Vorungath: Gözleyeceğiz. Şuan herhangi bir durumda oraya savaşmaya giremeyiz. Girersek bu çok kötü olur çünkü neyle karşılaşacağımızı bilmiyoruz. Jezzhal denen adam, bu adamlardan gücünü saklıyorda olabilir. Veya içeride onun çok güvendiği ve çok güçlü bir yardımcısı, sağ kolu olabilir. Dikkatli olmazsak bu işin üstesinden gelemeyeceğiz. O yüzden sadece gözleyeceğiz. İçeride belli bir düzen olup olmadığına bakmak için. Bu geceye kadar gözleyeceğiz. Bizim gibi gölgeler için gece en iyisidir.

Ardından gözlemeye başlamıştık. Belirli bir düzen yok gibi gözüküyordu. Ne zaman ne de grup olarak. Rastgele sayıda gruplar rastgele zamanlarda ortaya çıkıp rastgele yönlere dağılıyor gibi gözüküyorlardı. Aklıma haydutun konuşurken Jezzhal'in zekasına güvendiği geldi. Belirli bir sıra veya dizilim vardıda biz mi anlayamıyorduk? Vorungath'ın aklına ve içgüdülerine o kadar güveniyordum ki onun böyle bir sıra olsaydı farketmeyeceğine ihtimal dahi vermiyordum. Saatler, Gölge Aldatmacasının altında, sayısız değerlendirme konuşmasıyla ve etrafı gözlemlemeyle geçti.
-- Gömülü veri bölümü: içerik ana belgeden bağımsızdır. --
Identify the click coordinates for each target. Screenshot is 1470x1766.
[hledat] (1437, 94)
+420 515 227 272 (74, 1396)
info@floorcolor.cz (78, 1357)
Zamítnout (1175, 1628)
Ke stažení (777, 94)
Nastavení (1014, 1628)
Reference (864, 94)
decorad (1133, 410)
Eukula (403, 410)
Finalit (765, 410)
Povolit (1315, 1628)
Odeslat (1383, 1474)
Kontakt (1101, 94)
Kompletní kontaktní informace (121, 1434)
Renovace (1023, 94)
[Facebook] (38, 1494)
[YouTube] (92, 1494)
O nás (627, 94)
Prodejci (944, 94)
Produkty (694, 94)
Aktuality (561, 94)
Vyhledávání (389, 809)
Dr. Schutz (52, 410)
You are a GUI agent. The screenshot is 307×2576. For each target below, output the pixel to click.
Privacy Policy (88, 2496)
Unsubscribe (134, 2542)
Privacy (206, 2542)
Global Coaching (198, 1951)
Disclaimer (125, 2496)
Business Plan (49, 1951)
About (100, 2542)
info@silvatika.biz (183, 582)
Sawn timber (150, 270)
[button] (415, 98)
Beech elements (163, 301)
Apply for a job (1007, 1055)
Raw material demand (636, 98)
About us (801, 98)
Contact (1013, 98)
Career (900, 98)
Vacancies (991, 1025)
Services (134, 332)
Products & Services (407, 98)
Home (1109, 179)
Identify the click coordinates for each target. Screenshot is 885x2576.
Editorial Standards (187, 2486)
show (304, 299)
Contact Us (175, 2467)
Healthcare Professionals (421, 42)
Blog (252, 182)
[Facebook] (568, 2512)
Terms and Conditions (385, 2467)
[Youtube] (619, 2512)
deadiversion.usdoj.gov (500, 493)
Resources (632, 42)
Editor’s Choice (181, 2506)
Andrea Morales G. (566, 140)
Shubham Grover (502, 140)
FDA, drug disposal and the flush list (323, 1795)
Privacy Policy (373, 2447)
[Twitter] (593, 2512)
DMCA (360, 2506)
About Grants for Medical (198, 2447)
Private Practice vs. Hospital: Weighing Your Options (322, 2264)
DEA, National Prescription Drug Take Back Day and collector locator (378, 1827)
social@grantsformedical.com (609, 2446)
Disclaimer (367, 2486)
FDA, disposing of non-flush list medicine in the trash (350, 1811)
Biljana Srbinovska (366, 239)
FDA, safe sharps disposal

Ardından gün yavaş yavaş batmaya başladı. Gökyüzü kızıllaşmaya başladıkça, bölgeden ayrılan haydutlar birer birer, aynı rahatsız edici tempoyla oraya doluşmaya başladı. Dörtlü gruplar, beşli gruplar, ardından altı halde, ikili, üçlü, sayısız derecede haydut yavaş yavaş oraya doluştu. O sırada bir erkek ve bir dişi orkun konuşmalarını duyduk.

Dişi Ork: Hadi, biraz daha acele et! En sona biz kaldık dışarıda başka bizden kimse kalmadı!

Erkek Ork: Saçmalama Vihr'Ga! Tembellik edenler illaki vardır ama biz tüm Yeşil Meşe'nin burada bulunacağını biliyorduk ve yetiştik biz görevimizi yaptık merak etme!

Ardından homurdanmalar ve tartışmalar devam etti. Oradan yakaladığımız, ikimizinde yakaladığı tek şey, tüm Yeşil Meşe'nin orada toplanacağıydı. Bunun sebebi ne olabilirdi? Ardından karanlık çökmeye başladı. Kimse gelmemeye ve kimse ayrılmamaya başladı. Sanki giriş ve çıkışları kapatılmış şehirler gibiydi. Tamamen sessizliğe bürünmüştü.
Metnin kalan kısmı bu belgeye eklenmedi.